Hedrick Smith: Dr. Chassin, what do people know really about quality of health care and how do they find out?

Mark ChassinDr. Mark Chassin: I think consumers really know actually quite little about the quality of health care. Consumers in general think that quality of health care consists of how many doctors can I choose from, how many hospitals can I choose from? But when I talk about quality of care, I mean the kind of care that’s likely to improve their patients’ health status, consumers’ health outcomes. And that’s the kind of quality of care that consumers know little about.

Hedrick Smith: Why?

Dr. Mark Chassin: Well, one reason that people know very little about that kind of quality of care is that there isn’t very much information that they have easy access to. Another is that this is a relatively [new] field of study in both science and in practice in terms of improving it. So we’ve had a relatively short period of time to talk to consumers about quality of care.

I think quality has many dimensions, and the service that patients experience is certainly a part of measuring quality of care, but it’s only a small part. As a clinician I’m equally concerned, maybe even more concerned, about the content of the care the patients receive and whether that care is really going to improve their health over the short and the long run or whether it’s not.

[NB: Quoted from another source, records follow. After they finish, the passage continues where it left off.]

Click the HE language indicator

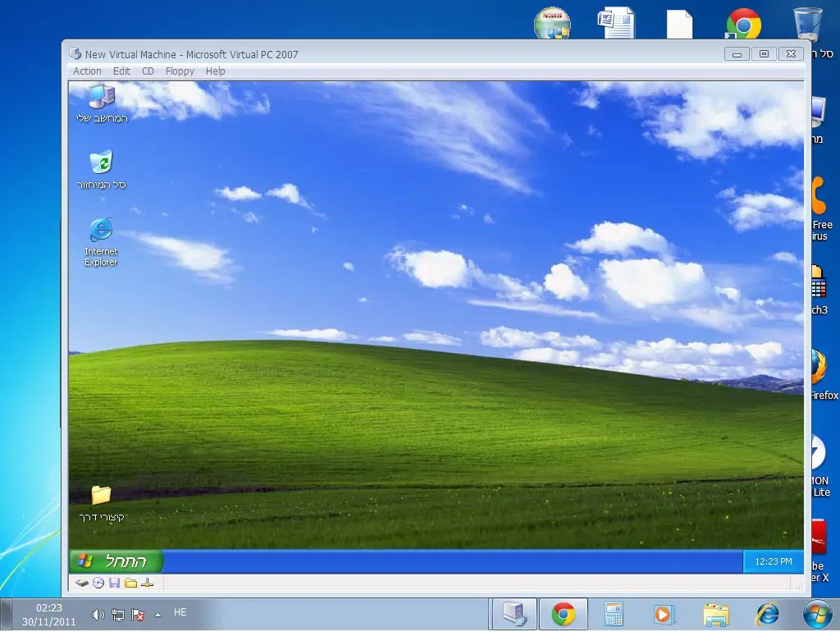coord(180,612)
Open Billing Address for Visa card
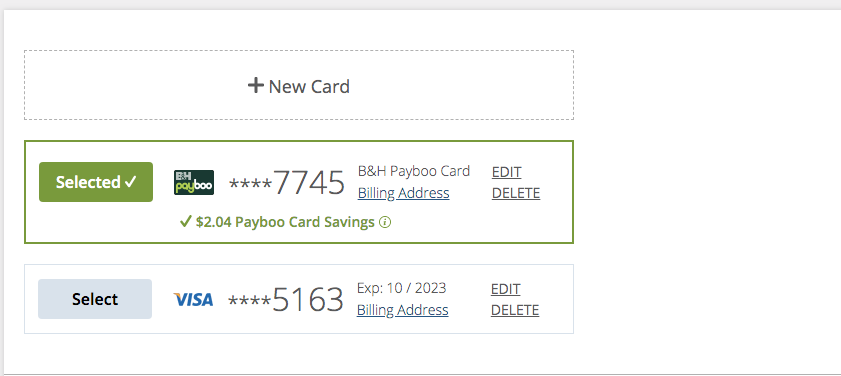This screenshot has height=376, width=841. [x=402, y=309]
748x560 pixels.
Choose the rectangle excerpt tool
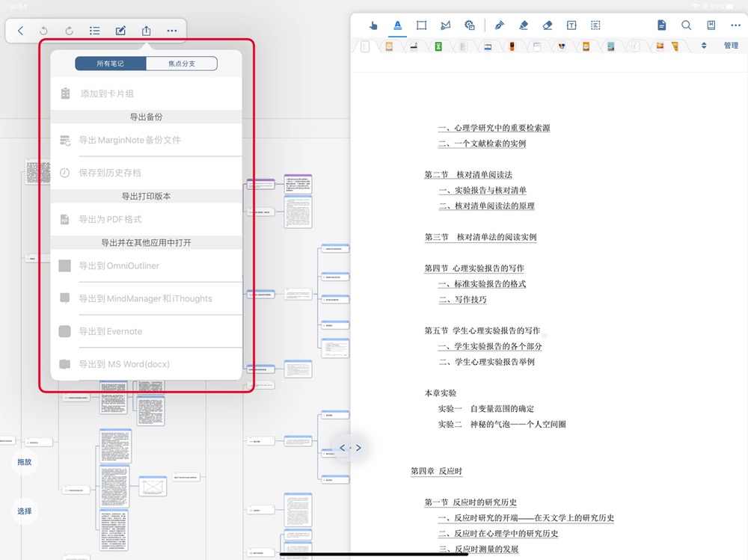[421, 25]
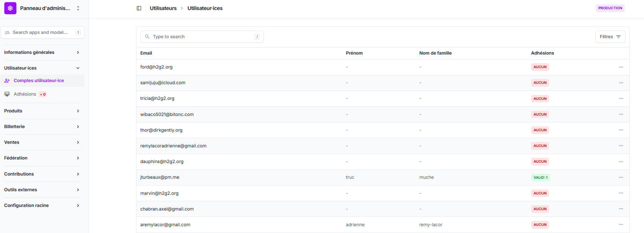Go to Adhésions in the sidebar
The image size is (644, 233).
[25, 94]
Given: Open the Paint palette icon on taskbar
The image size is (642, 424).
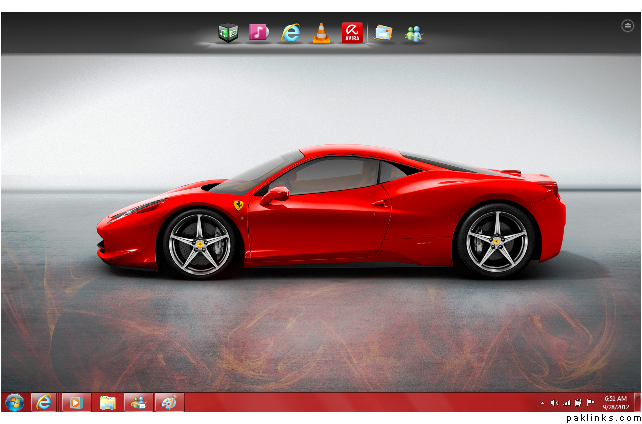Looking at the screenshot, I should 169,402.
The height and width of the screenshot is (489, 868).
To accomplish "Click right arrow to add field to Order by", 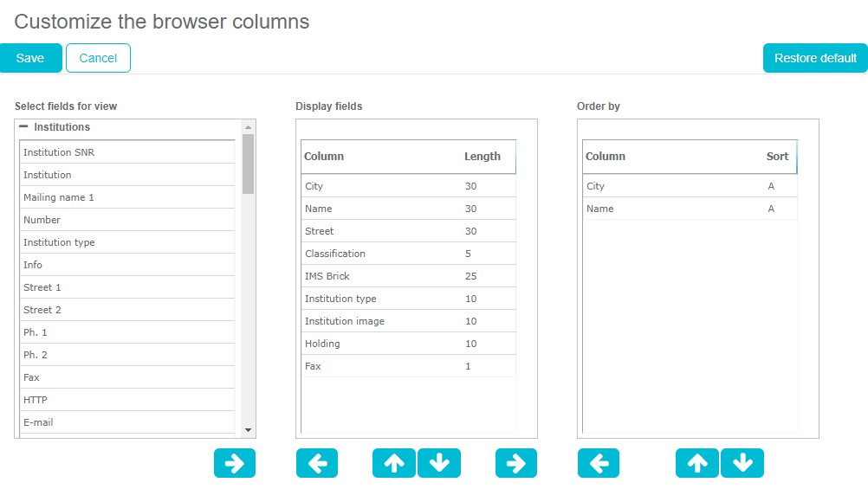I will (516, 463).
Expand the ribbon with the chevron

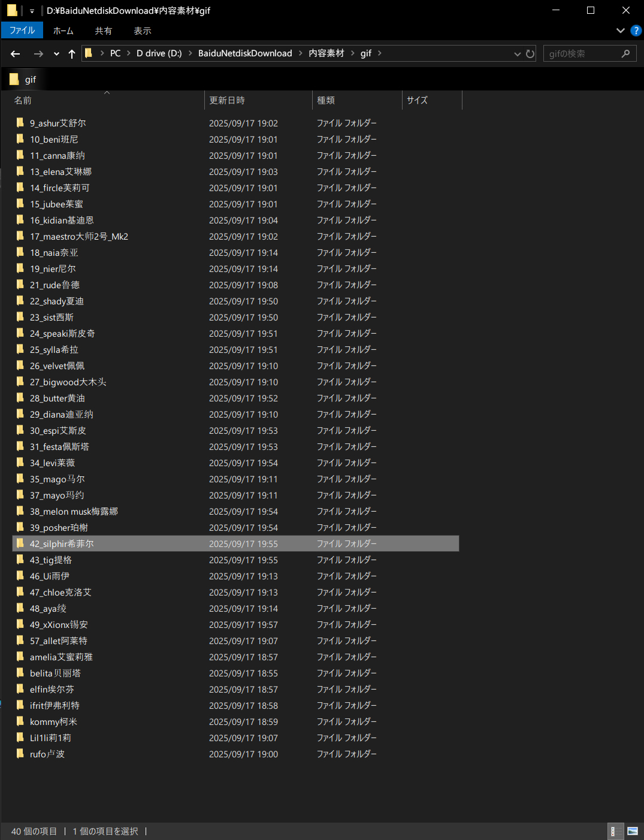(620, 31)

Hedrick Smith: What is so special about what New York did in this field of quality and performance?

Dr. Mark Chassin: New York State put together the first program to collect scientifically reliable and valid information on one important measure of quality. That is death following coronary bypass surgery and make it public.

What [New York] it did for the first time was to provide information to hospitals and doctors about their performance compared with their peers. And no matter how good a hospital or a doctor is in looking at his or her or their own performance you really don’t know what that performance is until you see comparative information.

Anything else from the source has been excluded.